• **Problem**: Because the material must be preserved as it stands, copy every line exactly.

(Beginning of Data extracts)

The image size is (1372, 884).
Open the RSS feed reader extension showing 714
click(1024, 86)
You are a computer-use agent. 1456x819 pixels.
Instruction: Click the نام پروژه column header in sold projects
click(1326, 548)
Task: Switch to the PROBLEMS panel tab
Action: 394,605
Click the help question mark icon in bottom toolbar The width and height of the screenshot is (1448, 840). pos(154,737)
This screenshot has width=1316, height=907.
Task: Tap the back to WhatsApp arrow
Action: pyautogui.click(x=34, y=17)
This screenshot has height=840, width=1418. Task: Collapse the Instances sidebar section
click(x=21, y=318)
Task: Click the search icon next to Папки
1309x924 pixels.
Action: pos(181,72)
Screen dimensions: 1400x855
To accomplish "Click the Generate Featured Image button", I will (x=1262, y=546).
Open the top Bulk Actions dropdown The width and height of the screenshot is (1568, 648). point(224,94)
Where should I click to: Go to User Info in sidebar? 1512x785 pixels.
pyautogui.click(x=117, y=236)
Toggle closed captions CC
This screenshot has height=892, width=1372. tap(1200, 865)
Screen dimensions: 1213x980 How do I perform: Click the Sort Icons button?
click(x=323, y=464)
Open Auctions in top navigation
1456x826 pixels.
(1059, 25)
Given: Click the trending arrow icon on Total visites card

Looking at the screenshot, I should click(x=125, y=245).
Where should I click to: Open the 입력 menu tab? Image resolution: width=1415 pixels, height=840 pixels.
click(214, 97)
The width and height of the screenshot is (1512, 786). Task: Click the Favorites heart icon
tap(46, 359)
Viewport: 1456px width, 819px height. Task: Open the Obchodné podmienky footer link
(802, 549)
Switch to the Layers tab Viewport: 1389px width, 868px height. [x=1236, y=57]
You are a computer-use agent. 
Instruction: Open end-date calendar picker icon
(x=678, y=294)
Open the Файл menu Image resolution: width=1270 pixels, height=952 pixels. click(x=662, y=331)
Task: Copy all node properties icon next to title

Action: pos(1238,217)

(End of Data extracts)

• **Exercise solution**:
The image size is (1372, 884).
Open the RSS feed reader extension showing 714
click(1024, 86)
You are a computer-use agent. 1456x819 pixels.
Instruction: Click the نام پروژه column header in sold projects
click(1326, 548)
Task: Switch to the PROBLEMS panel tab
Action: 394,605
Click the help question mark icon in bottom toolbar The width and height of the screenshot is (1448, 840). pos(154,737)
This screenshot has width=1316, height=907.
Task: Tap the back to WhatsApp arrow
Action: pyautogui.click(x=34, y=17)
This screenshot has height=840, width=1418. Task: Collapse the Instances sidebar section
click(x=21, y=318)
Task: Click the search icon next to Папки
1309x924 pixels.
Action: pos(181,72)
Screen dimensions: 1400x855
To accomplish "Click the Generate Featured Image button", I will (x=1262, y=546).
Open the top Bulk Actions dropdown The width and height of the screenshot is (1568, 648). point(224,94)
Where should I click to: Go to User Info in sidebar? 1512x785 pixels.
pyautogui.click(x=117, y=236)
Toggle closed captions CC
This screenshot has height=892, width=1372. tap(1200, 865)
Screen dimensions: 1213x980 How do I perform: Click the Sort Icons button?
click(x=323, y=464)
Open Auctions in top navigation
1456x826 pixels.
(1059, 25)
Given: Click the trending arrow icon on Total visites card

Looking at the screenshot, I should click(x=125, y=245).
Where should I click to: Open the 입력 menu tab? Image resolution: width=1415 pixels, height=840 pixels.
click(214, 97)
The width and height of the screenshot is (1512, 786). Task: Click the Favorites heart icon
tap(46, 359)
Viewport: 1456px width, 819px height. Task: Open the Obchodné podmienky footer link
(802, 549)
Switch to the Layers tab Viewport: 1389px width, 868px height. [x=1236, y=57]
You are a computer-use agent. 
Instruction: Open end-date calendar picker icon
(x=678, y=294)
Open the Файл menu Image resolution: width=1270 pixels, height=952 pixels. click(x=662, y=331)
Task: Copy all node properties icon next to title

Action: pos(1238,217)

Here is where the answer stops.